Gene therapy – Die Another Day

February 8, 2007

(Warning: contains plot spoilers!)  This is one of those occasions when a blockbuster film gets the science wildly wrong.  Central to the plot of the 2002 James Bond film Die Another Day is the ability of one of Bond’s foes, the North Korean Colonel Moon, to radically alter his appearance and resurface as upper crust caucasian Gustav Graves.  The change is achieved, as Bond (Pierce Brosnan) tells M (Judi Dench), by “Gene therapy – new identities courtesy of DNA transplants”. 

This is, of course, nonsense.  Although gene therapy has the potential to correct diseases resulting from a faulty copy of one gene there is never the scope to carry out such radical alterations as portrayed in this film.  Indeed, even the more limited aspiration to use gene therapy to cure relatively simple diseases has had a chequered history (see, for example, the BioethicsBytes notes on the Horizon programme Trial and Error, and news stories about leukaemia risks from one gene therapy method).

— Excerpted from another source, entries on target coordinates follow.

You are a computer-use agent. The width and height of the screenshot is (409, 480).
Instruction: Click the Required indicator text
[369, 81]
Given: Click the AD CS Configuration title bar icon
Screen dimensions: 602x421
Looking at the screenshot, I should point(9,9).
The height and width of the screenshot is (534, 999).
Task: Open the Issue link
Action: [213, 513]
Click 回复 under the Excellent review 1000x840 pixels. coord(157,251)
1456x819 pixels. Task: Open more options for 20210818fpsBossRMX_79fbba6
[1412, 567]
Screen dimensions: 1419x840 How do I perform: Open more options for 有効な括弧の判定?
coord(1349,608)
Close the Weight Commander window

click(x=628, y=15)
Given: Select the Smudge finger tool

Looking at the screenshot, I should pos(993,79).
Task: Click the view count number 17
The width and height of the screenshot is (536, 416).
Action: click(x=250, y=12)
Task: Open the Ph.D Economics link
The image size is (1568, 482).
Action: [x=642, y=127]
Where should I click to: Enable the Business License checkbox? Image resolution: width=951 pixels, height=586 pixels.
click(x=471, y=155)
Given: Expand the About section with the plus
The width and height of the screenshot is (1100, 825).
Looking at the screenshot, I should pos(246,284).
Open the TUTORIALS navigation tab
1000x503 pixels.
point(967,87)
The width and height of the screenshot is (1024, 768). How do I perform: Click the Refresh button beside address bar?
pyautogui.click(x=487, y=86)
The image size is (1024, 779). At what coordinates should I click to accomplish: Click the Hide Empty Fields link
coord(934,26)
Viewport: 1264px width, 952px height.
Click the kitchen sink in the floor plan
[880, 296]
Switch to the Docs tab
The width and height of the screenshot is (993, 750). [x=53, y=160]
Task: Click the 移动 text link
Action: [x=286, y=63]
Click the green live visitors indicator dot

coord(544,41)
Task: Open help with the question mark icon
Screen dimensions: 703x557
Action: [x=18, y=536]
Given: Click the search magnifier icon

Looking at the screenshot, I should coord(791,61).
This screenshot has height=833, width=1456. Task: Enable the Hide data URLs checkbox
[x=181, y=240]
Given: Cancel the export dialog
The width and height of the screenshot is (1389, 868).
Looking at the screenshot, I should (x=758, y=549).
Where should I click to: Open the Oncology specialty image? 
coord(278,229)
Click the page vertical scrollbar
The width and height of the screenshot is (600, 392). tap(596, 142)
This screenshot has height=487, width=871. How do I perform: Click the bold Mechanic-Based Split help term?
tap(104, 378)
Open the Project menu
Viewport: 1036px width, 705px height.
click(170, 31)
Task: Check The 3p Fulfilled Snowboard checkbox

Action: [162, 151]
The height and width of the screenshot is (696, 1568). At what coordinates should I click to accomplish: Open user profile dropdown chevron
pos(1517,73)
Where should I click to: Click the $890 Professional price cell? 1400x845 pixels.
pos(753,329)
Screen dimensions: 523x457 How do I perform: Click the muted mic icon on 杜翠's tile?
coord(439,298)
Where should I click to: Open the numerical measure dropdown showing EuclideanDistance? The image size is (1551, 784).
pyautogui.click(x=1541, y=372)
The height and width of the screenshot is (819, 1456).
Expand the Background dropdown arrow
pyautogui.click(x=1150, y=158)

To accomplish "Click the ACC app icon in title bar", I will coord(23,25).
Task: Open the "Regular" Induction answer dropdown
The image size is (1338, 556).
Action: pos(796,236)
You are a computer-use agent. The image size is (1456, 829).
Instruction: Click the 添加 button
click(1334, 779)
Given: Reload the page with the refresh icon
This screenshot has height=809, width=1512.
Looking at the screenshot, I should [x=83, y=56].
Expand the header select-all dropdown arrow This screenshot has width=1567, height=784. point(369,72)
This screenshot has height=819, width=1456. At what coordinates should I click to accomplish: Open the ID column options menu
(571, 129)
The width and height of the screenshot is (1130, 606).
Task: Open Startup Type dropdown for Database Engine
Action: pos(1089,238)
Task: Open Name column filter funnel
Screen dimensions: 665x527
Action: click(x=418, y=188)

Are there any clips worth using in teaching about gene therapy?  Despite the fact that the content is way off beam, I use clips from the film as an engaging introduction to a lecture on the science and ethics of gene therapy.  The quote from Bond to M actually comes quite late in the film, long after the clinic where the work was supposedly being carried out has been destroyed.  If you have the technical capability it is worth trying to show the section 59.33 to 59.46 where M and Bond are talking (from “now tell me about this cuban clinic…” to “… didn’t know it really existed) directly before the earlier footage, 40.49 to 41.45, where Bond visits the clinic at about the same time Jinx (Halle Berry) sees off the surgeon with the words “… famous after they’re dead”.